___ Input for this task
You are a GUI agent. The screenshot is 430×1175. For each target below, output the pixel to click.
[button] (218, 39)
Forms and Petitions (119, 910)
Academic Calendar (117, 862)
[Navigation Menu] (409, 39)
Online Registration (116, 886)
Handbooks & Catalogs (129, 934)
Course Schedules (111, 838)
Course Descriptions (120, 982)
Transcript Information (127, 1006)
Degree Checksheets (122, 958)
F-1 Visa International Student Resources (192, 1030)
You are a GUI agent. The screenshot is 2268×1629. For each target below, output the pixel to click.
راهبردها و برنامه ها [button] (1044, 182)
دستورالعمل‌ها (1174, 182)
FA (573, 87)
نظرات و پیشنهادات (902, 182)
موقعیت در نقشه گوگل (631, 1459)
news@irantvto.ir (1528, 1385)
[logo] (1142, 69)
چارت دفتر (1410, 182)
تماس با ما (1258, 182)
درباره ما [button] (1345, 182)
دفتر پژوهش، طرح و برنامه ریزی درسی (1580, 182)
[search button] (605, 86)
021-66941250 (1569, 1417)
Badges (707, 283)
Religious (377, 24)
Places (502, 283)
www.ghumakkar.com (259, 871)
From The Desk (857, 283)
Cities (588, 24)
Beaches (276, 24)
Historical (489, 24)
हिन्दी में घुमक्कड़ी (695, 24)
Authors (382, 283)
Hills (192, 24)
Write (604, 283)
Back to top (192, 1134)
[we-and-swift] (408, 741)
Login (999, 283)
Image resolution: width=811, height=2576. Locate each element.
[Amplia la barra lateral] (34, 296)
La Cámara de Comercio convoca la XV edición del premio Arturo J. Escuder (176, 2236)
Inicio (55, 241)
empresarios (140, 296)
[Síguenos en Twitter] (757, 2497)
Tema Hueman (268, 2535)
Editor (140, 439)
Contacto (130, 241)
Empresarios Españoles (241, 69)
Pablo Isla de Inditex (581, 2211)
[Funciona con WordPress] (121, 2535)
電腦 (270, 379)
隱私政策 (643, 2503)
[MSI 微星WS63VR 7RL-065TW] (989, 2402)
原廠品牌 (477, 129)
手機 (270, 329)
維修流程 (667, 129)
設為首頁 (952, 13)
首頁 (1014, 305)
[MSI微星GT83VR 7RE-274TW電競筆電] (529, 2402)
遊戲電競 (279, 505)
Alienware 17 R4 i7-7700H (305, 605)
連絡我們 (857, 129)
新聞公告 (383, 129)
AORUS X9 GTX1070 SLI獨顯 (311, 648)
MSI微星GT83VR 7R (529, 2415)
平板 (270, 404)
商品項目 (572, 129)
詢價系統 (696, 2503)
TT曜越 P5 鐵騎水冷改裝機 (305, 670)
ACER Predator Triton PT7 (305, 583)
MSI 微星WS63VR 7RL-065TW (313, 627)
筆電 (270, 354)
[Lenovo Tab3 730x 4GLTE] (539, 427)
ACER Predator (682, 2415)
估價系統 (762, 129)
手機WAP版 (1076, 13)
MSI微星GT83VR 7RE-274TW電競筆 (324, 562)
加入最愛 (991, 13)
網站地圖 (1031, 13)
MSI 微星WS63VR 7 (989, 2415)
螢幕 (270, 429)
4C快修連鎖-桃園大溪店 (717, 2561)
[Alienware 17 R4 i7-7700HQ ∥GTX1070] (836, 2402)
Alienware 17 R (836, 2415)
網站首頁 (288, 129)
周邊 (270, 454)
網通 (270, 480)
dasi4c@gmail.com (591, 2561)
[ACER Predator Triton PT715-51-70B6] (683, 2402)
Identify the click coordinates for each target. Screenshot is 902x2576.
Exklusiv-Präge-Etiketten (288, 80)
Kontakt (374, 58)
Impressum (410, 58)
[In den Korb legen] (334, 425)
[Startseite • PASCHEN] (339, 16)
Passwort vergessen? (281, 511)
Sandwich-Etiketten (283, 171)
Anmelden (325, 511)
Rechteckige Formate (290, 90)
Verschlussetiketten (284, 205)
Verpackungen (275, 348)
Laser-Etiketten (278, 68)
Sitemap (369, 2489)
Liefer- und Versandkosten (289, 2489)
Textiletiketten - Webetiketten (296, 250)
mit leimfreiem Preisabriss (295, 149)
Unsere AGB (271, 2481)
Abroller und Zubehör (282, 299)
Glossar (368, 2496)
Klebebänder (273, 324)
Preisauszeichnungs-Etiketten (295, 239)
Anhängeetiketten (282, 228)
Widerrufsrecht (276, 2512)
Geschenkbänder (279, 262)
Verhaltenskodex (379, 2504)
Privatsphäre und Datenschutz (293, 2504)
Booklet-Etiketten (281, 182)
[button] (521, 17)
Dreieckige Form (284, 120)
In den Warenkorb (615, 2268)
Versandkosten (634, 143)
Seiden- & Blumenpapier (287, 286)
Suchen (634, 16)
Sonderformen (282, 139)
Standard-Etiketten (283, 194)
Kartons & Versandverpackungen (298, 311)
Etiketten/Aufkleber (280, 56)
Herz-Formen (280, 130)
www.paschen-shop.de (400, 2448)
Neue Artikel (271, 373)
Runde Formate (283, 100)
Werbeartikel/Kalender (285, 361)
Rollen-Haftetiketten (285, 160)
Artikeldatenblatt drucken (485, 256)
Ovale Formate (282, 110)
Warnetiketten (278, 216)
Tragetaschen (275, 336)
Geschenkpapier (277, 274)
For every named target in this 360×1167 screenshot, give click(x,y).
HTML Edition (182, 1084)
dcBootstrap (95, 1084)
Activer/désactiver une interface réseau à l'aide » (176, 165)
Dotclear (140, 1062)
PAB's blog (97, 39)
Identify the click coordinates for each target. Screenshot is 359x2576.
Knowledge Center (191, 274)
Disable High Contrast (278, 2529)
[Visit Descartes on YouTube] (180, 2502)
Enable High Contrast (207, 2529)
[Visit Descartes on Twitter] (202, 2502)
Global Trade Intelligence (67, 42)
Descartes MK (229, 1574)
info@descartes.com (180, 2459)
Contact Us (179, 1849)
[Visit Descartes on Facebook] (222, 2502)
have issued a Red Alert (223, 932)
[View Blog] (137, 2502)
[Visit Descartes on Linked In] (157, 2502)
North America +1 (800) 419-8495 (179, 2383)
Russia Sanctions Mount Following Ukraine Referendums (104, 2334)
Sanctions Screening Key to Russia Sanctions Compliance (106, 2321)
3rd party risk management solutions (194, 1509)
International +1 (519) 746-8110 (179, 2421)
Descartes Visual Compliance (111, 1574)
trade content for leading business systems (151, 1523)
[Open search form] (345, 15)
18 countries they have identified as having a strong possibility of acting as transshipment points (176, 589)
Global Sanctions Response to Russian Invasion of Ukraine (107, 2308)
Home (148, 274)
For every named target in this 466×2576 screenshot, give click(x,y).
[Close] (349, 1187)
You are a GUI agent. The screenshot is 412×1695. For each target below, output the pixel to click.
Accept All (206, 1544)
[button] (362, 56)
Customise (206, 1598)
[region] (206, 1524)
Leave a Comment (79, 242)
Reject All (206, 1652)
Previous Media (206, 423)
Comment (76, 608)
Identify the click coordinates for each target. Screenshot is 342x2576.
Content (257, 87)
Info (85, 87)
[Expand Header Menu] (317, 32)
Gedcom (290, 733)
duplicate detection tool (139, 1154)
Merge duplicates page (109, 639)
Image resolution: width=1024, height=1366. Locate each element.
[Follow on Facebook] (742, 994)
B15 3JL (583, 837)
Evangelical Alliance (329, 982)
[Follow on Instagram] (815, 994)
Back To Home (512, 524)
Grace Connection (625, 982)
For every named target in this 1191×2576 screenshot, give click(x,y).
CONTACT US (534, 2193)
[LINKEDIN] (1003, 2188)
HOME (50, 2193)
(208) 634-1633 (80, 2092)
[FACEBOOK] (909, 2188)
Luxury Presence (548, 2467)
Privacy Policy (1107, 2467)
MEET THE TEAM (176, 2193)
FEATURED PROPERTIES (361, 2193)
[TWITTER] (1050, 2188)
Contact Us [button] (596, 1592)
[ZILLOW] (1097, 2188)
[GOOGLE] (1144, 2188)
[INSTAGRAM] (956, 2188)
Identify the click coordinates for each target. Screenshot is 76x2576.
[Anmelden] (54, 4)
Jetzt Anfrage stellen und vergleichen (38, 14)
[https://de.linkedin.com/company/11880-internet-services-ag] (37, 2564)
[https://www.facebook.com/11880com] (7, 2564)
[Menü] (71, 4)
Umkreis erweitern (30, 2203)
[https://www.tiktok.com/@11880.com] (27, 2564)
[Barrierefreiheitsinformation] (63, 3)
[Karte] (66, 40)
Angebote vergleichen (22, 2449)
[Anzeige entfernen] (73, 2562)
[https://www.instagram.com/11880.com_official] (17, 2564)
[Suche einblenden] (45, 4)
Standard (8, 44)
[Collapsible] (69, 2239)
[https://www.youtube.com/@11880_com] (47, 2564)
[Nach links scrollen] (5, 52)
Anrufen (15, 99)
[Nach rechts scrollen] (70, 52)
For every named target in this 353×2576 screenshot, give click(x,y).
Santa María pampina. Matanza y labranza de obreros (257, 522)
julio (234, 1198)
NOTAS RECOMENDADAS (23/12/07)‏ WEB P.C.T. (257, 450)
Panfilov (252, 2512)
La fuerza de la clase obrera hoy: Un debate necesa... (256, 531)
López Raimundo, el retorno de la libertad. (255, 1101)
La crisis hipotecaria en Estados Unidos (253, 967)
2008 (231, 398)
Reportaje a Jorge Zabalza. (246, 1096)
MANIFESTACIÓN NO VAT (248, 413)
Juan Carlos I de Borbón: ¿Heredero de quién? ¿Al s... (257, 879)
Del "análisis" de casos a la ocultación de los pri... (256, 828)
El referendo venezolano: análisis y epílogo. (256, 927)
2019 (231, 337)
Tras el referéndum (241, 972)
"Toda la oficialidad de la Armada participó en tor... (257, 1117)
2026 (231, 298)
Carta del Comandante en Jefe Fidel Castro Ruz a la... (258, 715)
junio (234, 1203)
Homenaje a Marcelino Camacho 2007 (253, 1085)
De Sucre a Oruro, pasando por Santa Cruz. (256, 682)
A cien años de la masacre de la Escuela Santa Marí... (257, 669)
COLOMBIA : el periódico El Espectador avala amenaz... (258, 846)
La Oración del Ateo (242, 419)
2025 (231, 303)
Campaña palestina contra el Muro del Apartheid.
______
**What you will do:**
Beginning with the line that has "junio (234, 1203)", set down each line through the last one above, exactly, and nothing else.

**Solved exercise:**
junio (234, 1203)
Homenaje a Marcelino Camacho 2007 (253, 1085)
De Sucre a Oruro, pasando por Santa Cruz. (256, 682)
A cien años de la masacre de la Escuela Santa Marí... (257, 669)
COLOMBIA : el periódico El Espectador avala amenaz... (258, 846)
La Oración del Ateo (242, 419)
2025 (231, 303)
Campaña palestina contra el Muro del Apartheid.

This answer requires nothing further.